License, Certification, Registration
Certified Coding Specialist OR Certified Professional Coder - Hospital Outpatient OR Registered Health Information Administrator OR Registered Health Information Technician OR Certified Professional Coder
Additional Requirements:
Experience using PC applications such as MS Word, Excel, Access, PowerPoint.
Demonstrate experience conducting Medical Record audits and ability to interpret and apply Federal and State regulations, coding and billing requirements.
Proficient in the use of CPT, ICD9 and HCPCS coding principles.
Comprehensive knowledge of medical diagnostic and procedural terminology is required.
Demonstrated ability to constructively and sensitively provide feedback to providers and medical center leadership regarding federal and state coding, medical documentation and compliance guidelines, audit results and risk areas.
Ability to work with and maintain confidentiality of physician, patient, patient account and personnel data.

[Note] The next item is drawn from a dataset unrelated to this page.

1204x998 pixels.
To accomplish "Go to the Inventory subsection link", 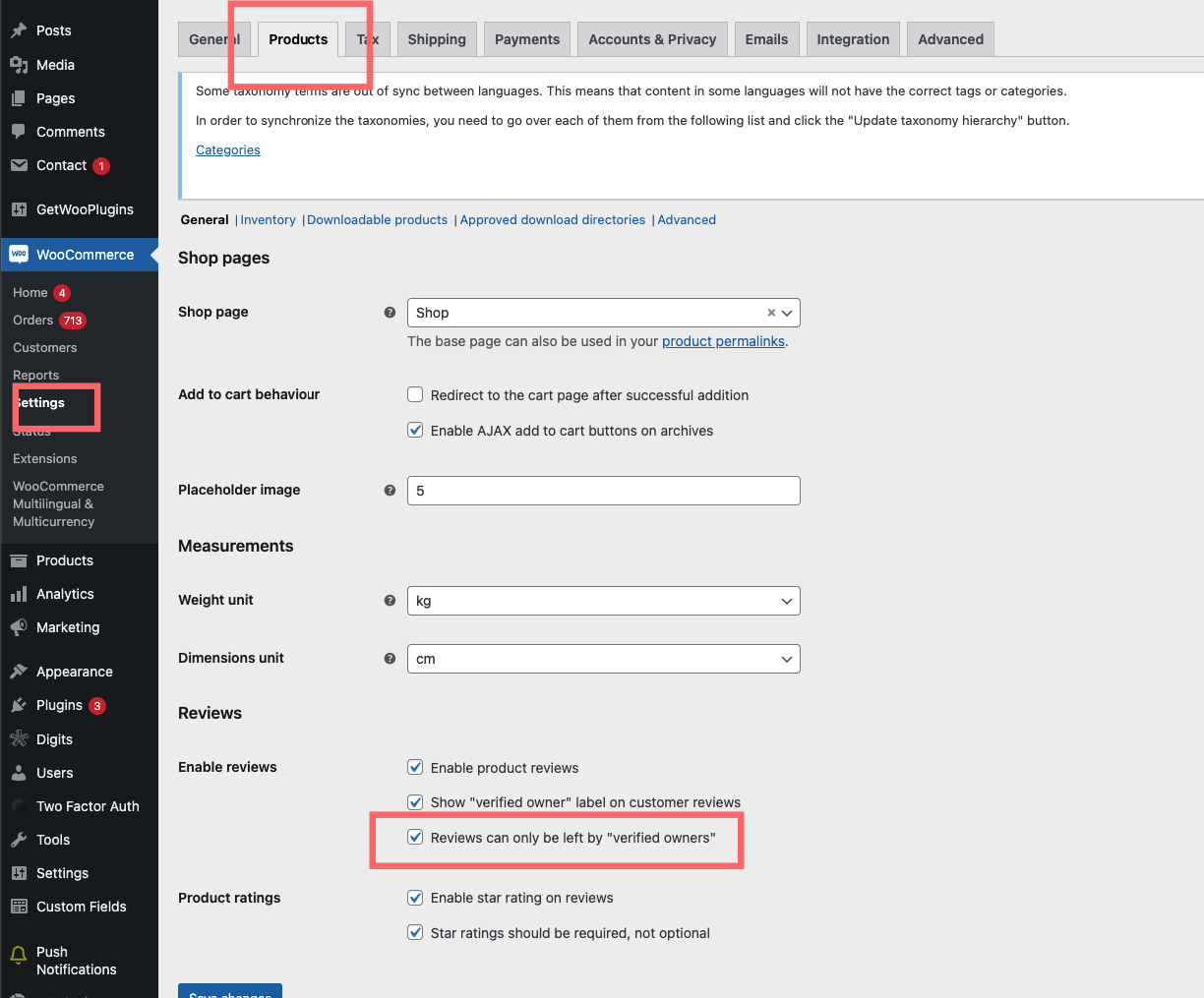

Knowledge of outpatient coding practices at both the clinical and inpatient settings.
Required knowledge of compliance and regulatory requirements including outpatient CMS regulations.
Strong interpersonal and excellent written, verbal and presentation skills.
Demonstrated ability to work independently with minimal supervision.
Ability to prioritize workload and meet deadlines.
Ability to read and interpret medical data.
Demonstrated ability to work within a team environment.
Willingness to be flexible depending upon department and/or physician schedule needs.
Demonstrated ability to review analytical data and audit findings to identify coding trends and other risk areas.
Demonstrated ability to develop data requirements and work with analytical groups to extract, organize and analyze coded data.
Must be able to work in a Labor / Management Partnership environment.
Preferred Qualifications:
Experience using Epic electronic health record systems preferred.
Experience using Web based applications preferred.
Medical center operations or clinical experience preferred.
Must be a resident of Northern California. Certified as a professional coder either through AAPC or AHIMA.